There is something about a majestic eagle in flight that fills most of us with wonder. And there is also something awe-inspiring about a powerful lion on the prowl. It doesn’t surprise me that mythology is full of fantastic beasts that combine the characteristics of these two powerful hunting beasts.
I’ve been pondering how to work a griffin into an upcoming novel, simply because large flying things are cool, and griffins are among the coolest. So I’ve done a little bit of research on griffins and other part-bird part-lion creatures from mythology and heraldry. Here are some of my favorites.
The griffin of Greek mythology was said to hail either from the far north or from Ethiopia, “Ethiopia” being a Greek word meaning “too far away to verify, but you can take my word for it.” It is described as a creature with the head, wings, and talons of an eagle and the hindquarters of a lion. It has long, external ears and, sometimes, a snake-like tail. They are often seen guarding treasure, and they seem to be particularly fond of gold.

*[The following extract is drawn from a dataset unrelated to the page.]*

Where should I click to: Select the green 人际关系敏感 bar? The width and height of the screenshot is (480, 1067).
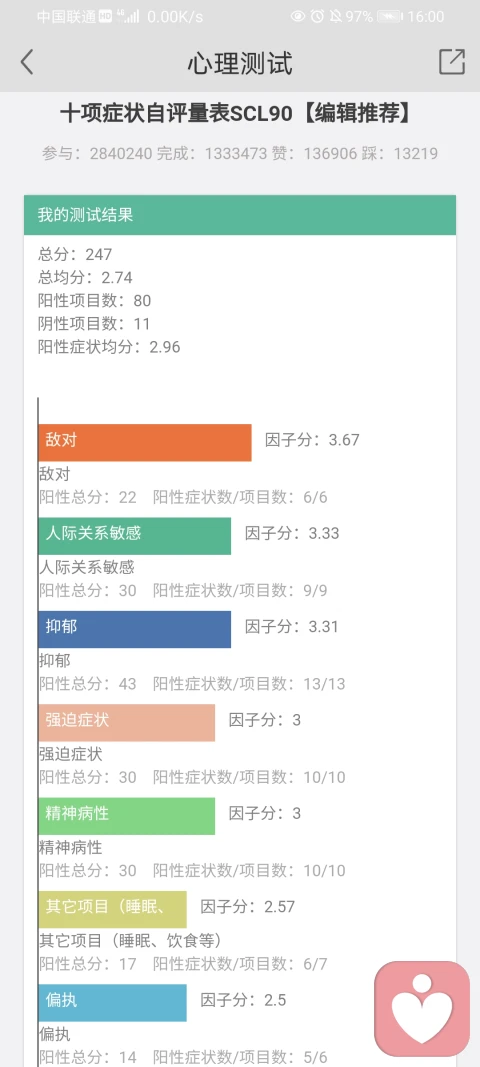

In medieval times, griffins came to be associated with Christ. Since they combined aspects of a lion, the “king of beasts,” and an eagle, the “king of birds,” it was deemed appropriate that they symbolize Christ, the “king of kings.” These creatures are also said to mate for life, even to the point of not seeking a new mate if the first one dies.
There are a number of magical properties associated with the relics of griffins. Their talons change color in the presence of poison, making them ideal to fashion into drinking vessels. Furthermore, the feather of a griffin is said to be able to restore sight to the blind.
Griffins are especially fond of horse meat.
The alce may have been the earliest form of griffin, although its name comes from medieval heraldry. Simply put, it is a wingless griffin. The ancient Scythians, inhabitants of the region north of the Black Sea, depicted wingless griffins in their art.
According to folklorist Adrienne Mayor, they may have been inspired by the fossil skeletons of Protoceratops and other beaked dinosaurs they found while mining for gold in the Tian Shan and Altai Mountains of Central Asia.
Another creature that combines raptor and felid characteristics is the hieracosphinx of Egypt. Like the alce, the hieracosphinx is a wingless creature. It combines the body of a lion with the head of a falcon. In artistic depictions, the distinct coloring of a falcon’s face is plain to see on this creature.
The presence of a hieracosphinx is sometimes interpreted as an evil omen.
Like “alce,” “opinicus” is a fairly modern term. Most ancient and medieval peoples would have classified this creature as simply a griffin. Opinici can be distinguished from true griffins by their lack of external ears, cat-like rather than bird-like forelimbs, and short camel-like tail. The opinicus is more of a scavenger than are griffins proper.
Harry Potter notwithstanding, the hippogriff is a joke—literally! They were first mentioned by the Latin poet Virgil, but only received their name in the 16th-century poem Orlando Furioso by Ludovico Ariosto where, it should be noted, it was a swift steed ridden by magicians.
But the hippogriff is also an impossibility, the offspring of a mare and a griffin. Since horse is one of a griffin’s favorite foods, the idea of a griffin and a horse mating was remarkable. Mention of such a creature would have likely been the Classical equivalent of “when pigs fly,” “hen’s teeth,” or (more to the point) “horsefeathers.”